--- Start Available data ---
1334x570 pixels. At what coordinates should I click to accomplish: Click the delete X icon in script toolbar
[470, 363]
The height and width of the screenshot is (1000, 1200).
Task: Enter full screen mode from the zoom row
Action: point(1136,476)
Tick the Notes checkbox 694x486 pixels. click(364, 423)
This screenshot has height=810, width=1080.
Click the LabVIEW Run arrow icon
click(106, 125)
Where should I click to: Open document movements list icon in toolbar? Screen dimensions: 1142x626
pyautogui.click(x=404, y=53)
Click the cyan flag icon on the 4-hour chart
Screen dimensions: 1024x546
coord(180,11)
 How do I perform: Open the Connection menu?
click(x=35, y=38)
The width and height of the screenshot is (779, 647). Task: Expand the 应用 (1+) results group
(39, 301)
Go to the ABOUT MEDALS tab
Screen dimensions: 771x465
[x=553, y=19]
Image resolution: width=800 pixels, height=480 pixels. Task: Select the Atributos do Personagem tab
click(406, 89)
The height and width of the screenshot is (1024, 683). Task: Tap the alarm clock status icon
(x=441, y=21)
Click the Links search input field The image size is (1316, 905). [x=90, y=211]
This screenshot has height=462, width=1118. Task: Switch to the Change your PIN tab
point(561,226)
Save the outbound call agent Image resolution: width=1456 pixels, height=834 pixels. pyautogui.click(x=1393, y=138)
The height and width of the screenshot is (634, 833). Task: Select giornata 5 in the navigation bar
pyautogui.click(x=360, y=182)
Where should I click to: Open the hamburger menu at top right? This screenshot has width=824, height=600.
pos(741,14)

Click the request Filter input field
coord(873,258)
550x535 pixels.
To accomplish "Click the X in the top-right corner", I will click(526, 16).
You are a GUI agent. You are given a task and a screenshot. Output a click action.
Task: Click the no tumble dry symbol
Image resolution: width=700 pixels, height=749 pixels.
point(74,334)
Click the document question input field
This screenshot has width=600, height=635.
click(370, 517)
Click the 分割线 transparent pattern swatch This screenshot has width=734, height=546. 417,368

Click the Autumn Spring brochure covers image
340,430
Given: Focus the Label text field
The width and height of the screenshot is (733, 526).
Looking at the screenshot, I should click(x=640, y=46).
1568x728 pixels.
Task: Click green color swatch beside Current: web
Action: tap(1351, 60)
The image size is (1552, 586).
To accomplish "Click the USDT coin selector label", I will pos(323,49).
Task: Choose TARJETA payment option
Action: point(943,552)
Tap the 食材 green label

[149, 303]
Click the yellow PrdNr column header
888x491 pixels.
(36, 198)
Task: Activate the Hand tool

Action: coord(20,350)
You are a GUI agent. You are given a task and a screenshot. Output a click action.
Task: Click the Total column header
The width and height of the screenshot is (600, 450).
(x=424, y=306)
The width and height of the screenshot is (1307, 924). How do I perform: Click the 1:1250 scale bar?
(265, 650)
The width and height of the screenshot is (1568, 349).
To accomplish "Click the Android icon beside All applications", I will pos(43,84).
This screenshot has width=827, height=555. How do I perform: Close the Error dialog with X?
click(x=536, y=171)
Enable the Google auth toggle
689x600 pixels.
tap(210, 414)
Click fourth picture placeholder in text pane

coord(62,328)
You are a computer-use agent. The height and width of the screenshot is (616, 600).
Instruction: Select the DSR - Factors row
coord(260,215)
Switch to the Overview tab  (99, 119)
--- End Available data ---
What is asked
Transcribe the items above without changes, from the line with "The height and width of the screenshot is (1024, 683)." to the line with "point(74,334)".

Answer in full
The height and width of the screenshot is (1024, 683). Task: Tap the alarm clock status icon
(x=441, y=21)
Click the Links search input field The image size is (1316, 905). [x=90, y=211]
This screenshot has height=462, width=1118. Task: Switch to the Change your PIN tab
point(561,226)
Save the outbound call agent Image resolution: width=1456 pixels, height=834 pixels. pyautogui.click(x=1393, y=138)
The height and width of the screenshot is (634, 833). Task: Select giornata 5 in the navigation bar
pyautogui.click(x=360, y=182)
Where should I click to: Open the hamburger menu at top right? This screenshot has width=824, height=600.
pos(741,14)

Click the request Filter input field
coord(873,258)
550x535 pixels.
To accomplish "Click the X in the top-right corner", I will click(526, 16).
You are a GUI agent. You are given a task and a screenshot. Output a click action.
Task: Click the no tumble dry symbol
Image resolution: width=700 pixels, height=749 pixels.
point(74,334)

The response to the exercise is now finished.